[petsc-users] building kokkos matrices on the device

Steven Dargaville dargaville.steven at gmail.com
Wed Feb 26 10:54:32 CST 2025


I think that sounds great, I'm happy to put together an MR (likely next
week) for review.

On Wed, 26 Feb 2025 at 16:11, Junchao Zhang <junchao.zhang at gmail.com> wrote:

> This fuction *MatCreateMPIAIJWithSeqAIJ(MPI_Comm comm, Mat A, Mat B,
> const PetscInt garray[], Mat *mat) *is rarely used. To compute the global
> matrix's row/col size M, N, it has to do an MPI_Allreduce(). I think it is
> a waste, as the caller usually knows M, N already. So I think we can depart
> from it and have a new one:
>
> MatCreateMPIAIJKokkosWithSeqAIJKokkos(MPI_Comm comm, PetscInt M, PetscInt
> N, Mat A, Mat B, const PetscInt garray[], Mat *mat)
> * M, N are global row/col size of  mat
> * A, B are MATSEQAIJKOKKOS
> * M, N could be PETSC_DECIDE, if so, petsc will compute mat's M, N from A,
> i.e.,  M = Sum of A's M,  N= Sum of A's N
> * if garray is NULL, B uses global column indices (and B's N  should be
> equal to the output mat's N)
> * if garray is not NULL, B uses local column indices; garray[] was
> allocated by PetscMalloc() and after the call,  garray will be owned by mat
> (user should not free garray afterwards).
>
> What do you think? If you agree, could you contribute an MR?
>
> BTW, I think we need to create a new header, petscmat_kokkos.hpp to declare
>   PetscErrorCode MatCreateSeqAIJKokkosWithKokkosCsrMatrix(MPI_Comm comm,
> KokkosCsrMatrix csr, Mat *A)

■ PROVIDED INFORMATION
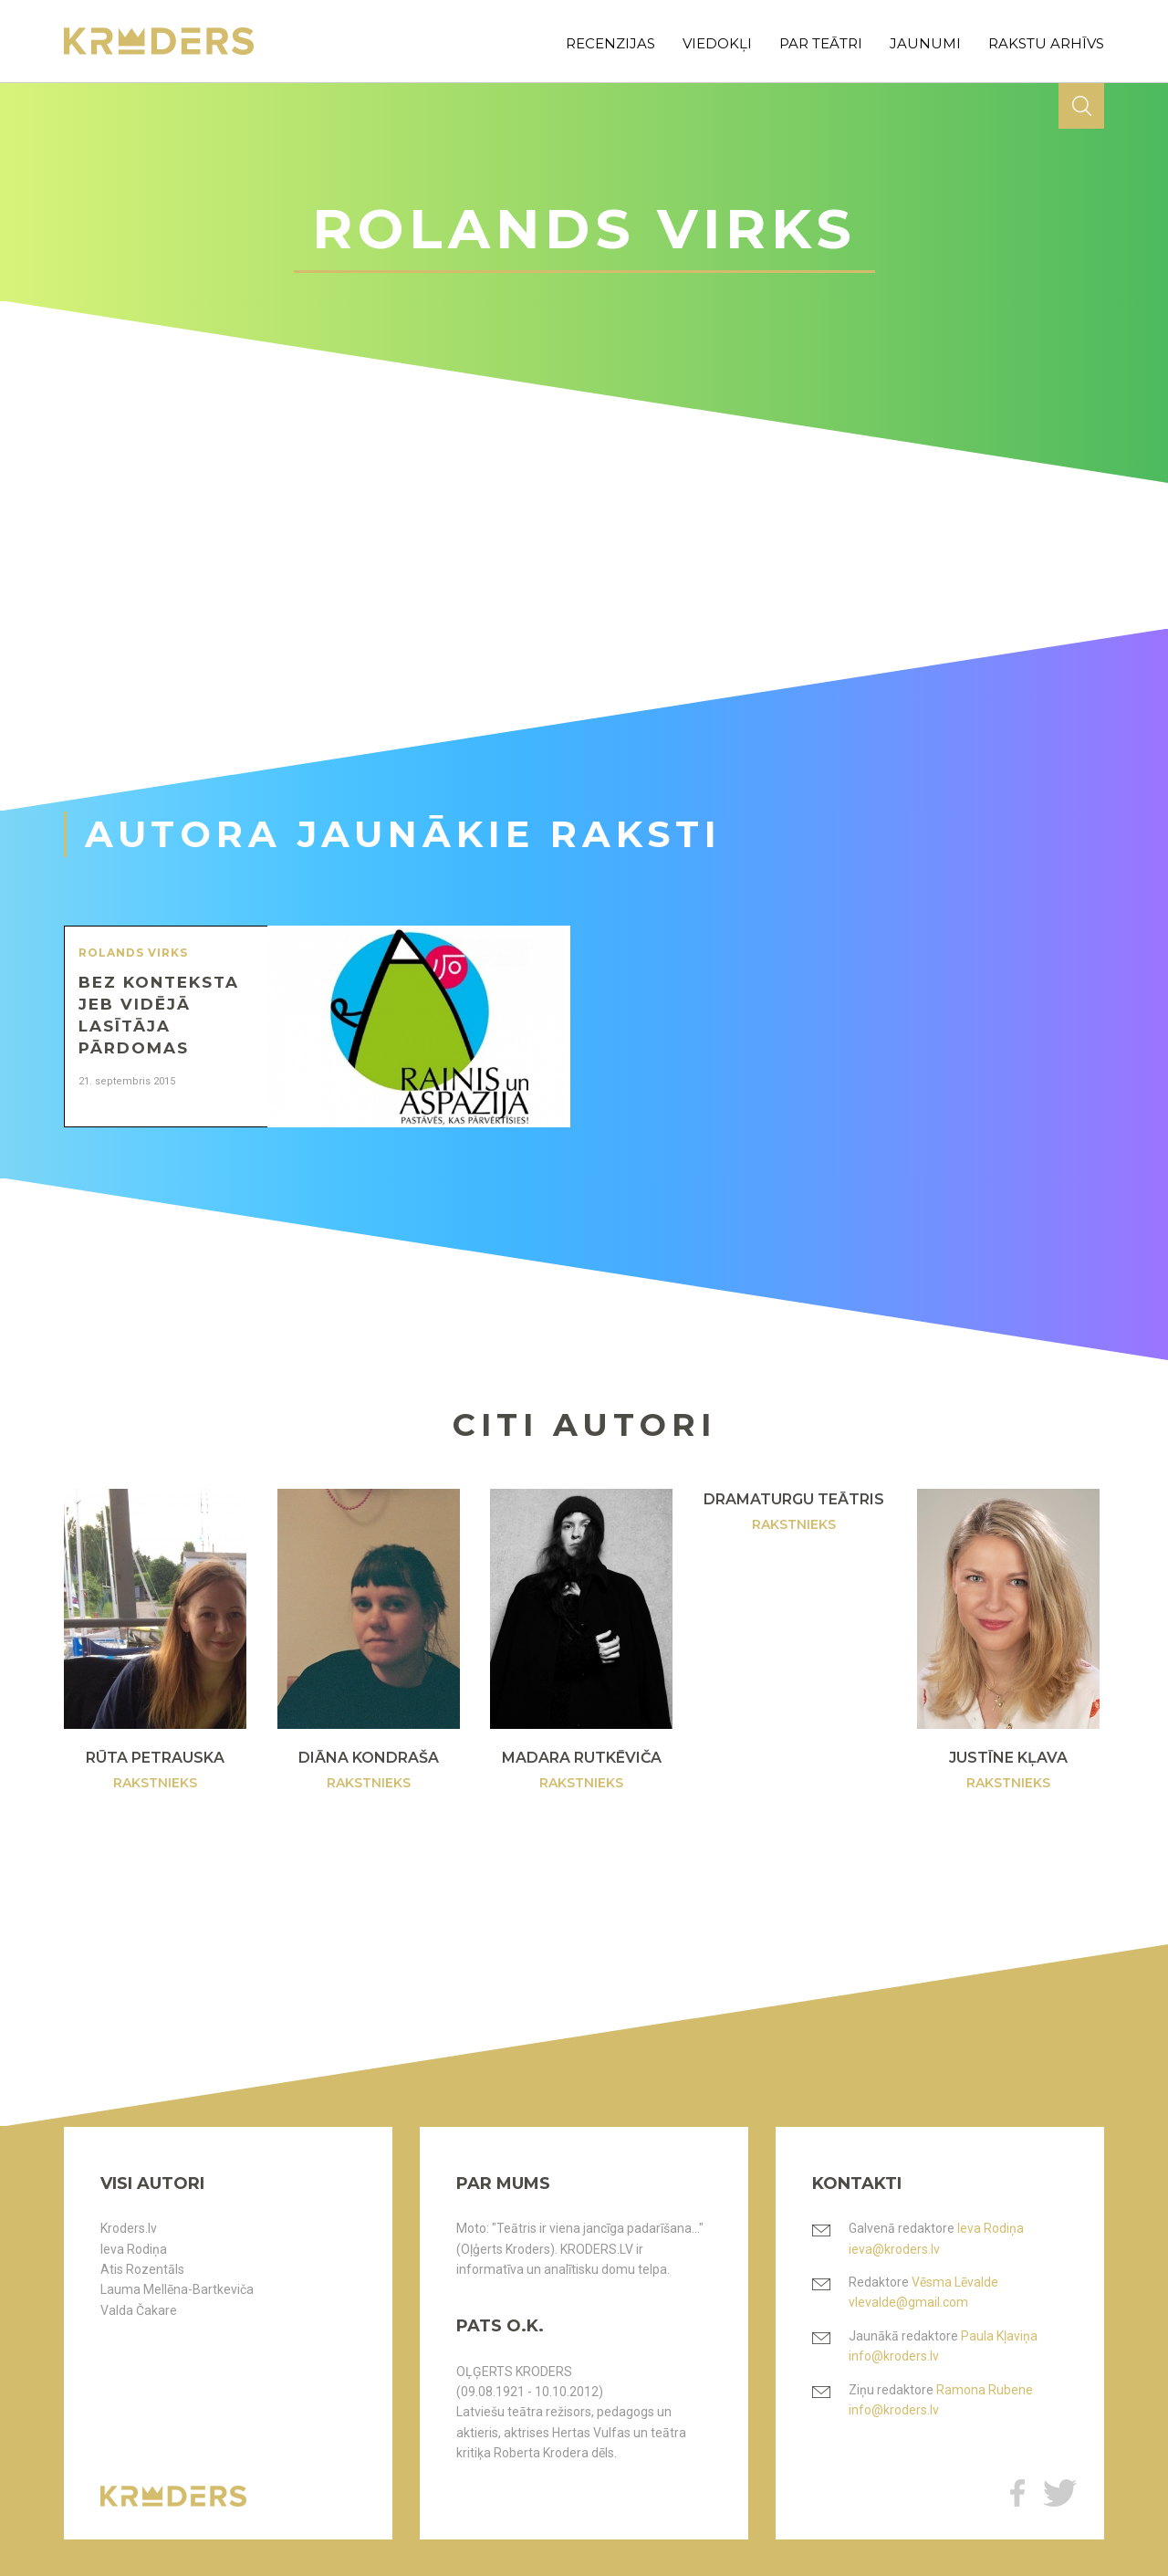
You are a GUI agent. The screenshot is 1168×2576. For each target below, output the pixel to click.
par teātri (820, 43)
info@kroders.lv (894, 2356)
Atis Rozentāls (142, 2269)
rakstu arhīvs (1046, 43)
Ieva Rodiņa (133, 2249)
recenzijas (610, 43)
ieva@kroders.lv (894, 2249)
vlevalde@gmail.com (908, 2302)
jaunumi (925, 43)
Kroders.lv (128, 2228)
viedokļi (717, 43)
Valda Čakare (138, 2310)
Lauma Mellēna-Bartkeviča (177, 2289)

■ TASK INSTRUCTIONS
1. Do these statements agree with the thread? Answer yes or no for each, quoting the words of the thread that decide it.
(a) The function MatCreateMPIAIJWithSeqAIJ is commonly used.
(b) In the proposed new function, M and N may be given as PETSC_DECIDE.
(c) When garray is not NULL, the user should free garray after the call.
2. Please return everything in the thread from "I think that" down to "B, const PetscInt garray[], Mat *mat)", word for word.

■ WRITTEN ANSWERS
1.
(a) No: "is rarely used"
(b) Yes: "M, N could be PETSC_DECIDE"
(c) No: "user should not free garray afterwards"

2.
I think that sounds great, I'm happy to put together an MR (likely next
week) for review.

On Wed, 26 Feb 2025 at 16:11, Junchao Zhang <junchao.zhang at gmail.com> wrote:

> This fuction *MatCreateMPIAIJWithSeqAIJ(MPI_Comm comm, Mat A, Mat B,
> const PetscInt garray[], Mat *mat) *is rarely used. To compute the global
> matrix's row/col size M, N, it has to do an MPI_Allreduce(). I think it is
> a waste, as the caller usually knows M, N already. So I think we can depart
> from it and have a new one:
>
> MatCreateMPIAIJKokkosWithSeqAIJKokkos(MPI_Comm comm, PetscInt M, PetscInt
> N, Mat A, Mat B, const PetscInt garray[], Mat *mat)